Work instruction: Your task is to copy the stretch of lines in the records below that begins with the line containing "This screenshot has height=807, width=1512." and ends with the line containing "the comment icon", exactly as written, with nothing added.

Input for this task:
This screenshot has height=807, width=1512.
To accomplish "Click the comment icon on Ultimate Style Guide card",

---

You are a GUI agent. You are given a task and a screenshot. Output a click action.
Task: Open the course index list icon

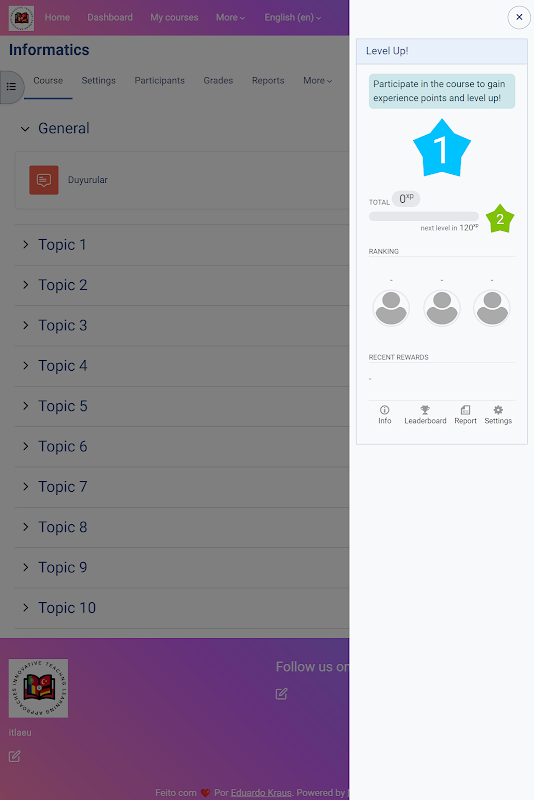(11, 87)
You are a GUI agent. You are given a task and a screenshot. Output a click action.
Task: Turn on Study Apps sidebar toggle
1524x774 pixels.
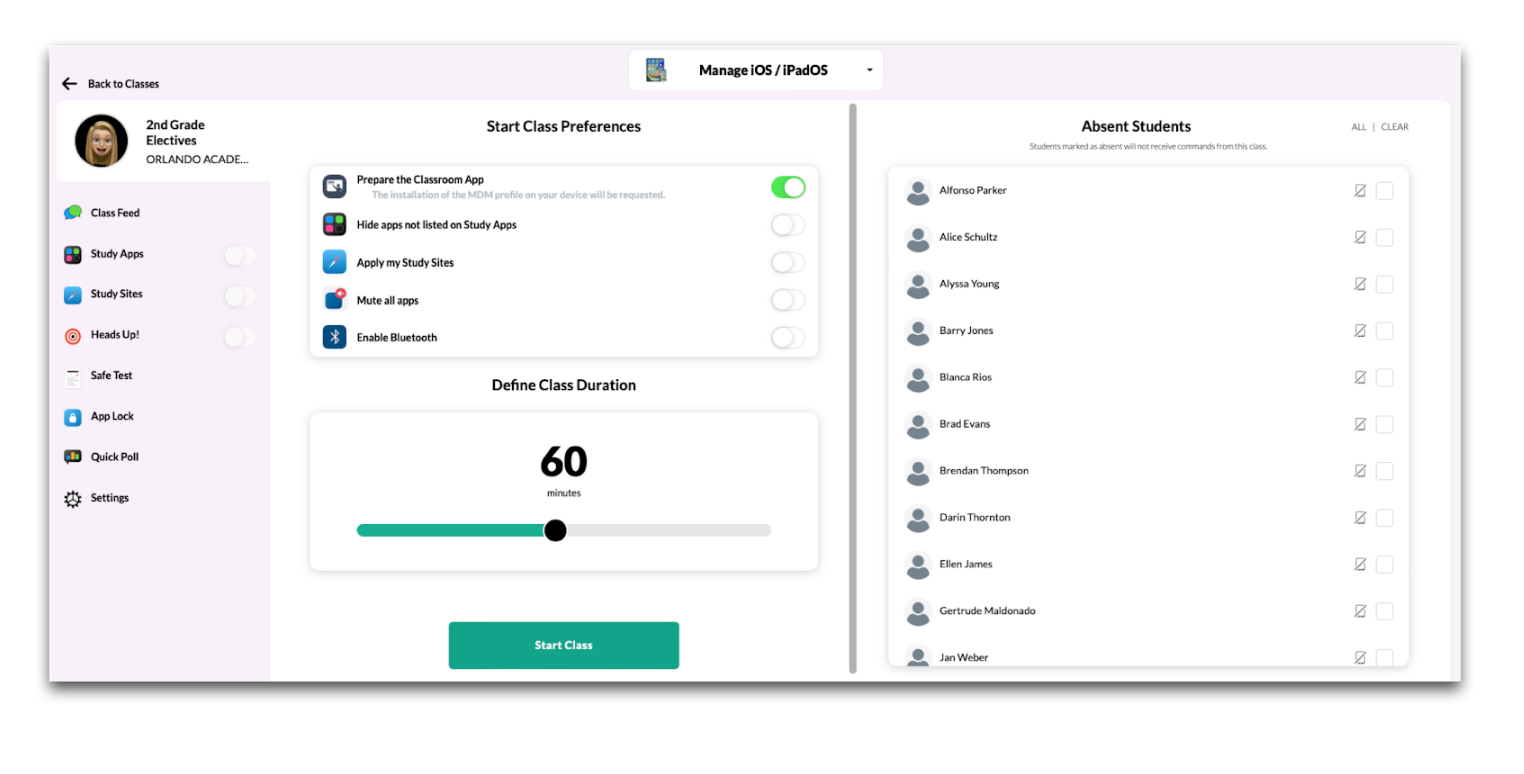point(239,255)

Task output:
This screenshot has height=807, width=1512.
To accomplish "Click the comment icon on Ultimate Style Guide card",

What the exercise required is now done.